There is a reason humans live in groups, work in groups, travel in groups. We are social animals. Indeed, our ability to collaborate is credited as the reason we have been able to dominate every species and environment we have ever encountered (for better and for worse). Our very DNA tells us we cannot get through this crisis alone; not as individuals, organisations or countries.
In fact, my view is that we have to connect and collaborate more than ever before. For right now we face a collective challenge that the rich can’t buy their way out of, that we can’t close our borders to, that we can’t insure ourselves against or go to war with (whatever our more hubristic leaders might say).
We must find new ways to connect; ways that keep us physically apart (for now) but harness the power of our collective energy, intelligence, humour and compassion – our very humanity. Perhaps some of these new ways will be better? Better for the planet and more inclusive; perhaps they will enable us to overcome barriers of space, time and differences that have for so long seemed immutable?

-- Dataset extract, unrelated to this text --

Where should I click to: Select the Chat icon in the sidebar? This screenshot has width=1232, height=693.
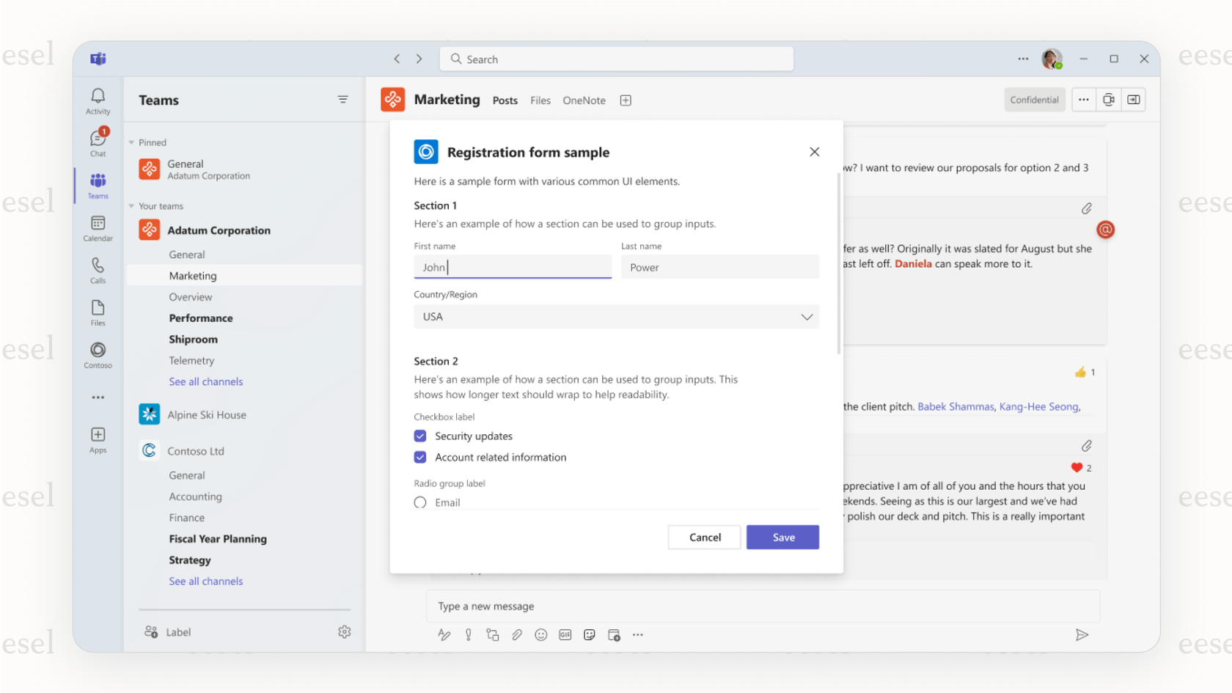click(x=98, y=142)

Perhaps I will talk more with my neighbors, find new ways collaborate with my colleagues and care for my community.
This language of ‘social isolation’ amplifies many of our deepest fears. So how about we find another way to talk about what we need to do? A way that acknowledges the connections we need and the connections we seek, in order to overcome this crisis and leave humanity all the stronger for it?
So, who wants to start us off? What better phrases, terms, ideas do you have to describe what we need to do – as maybe together, we can find the right words?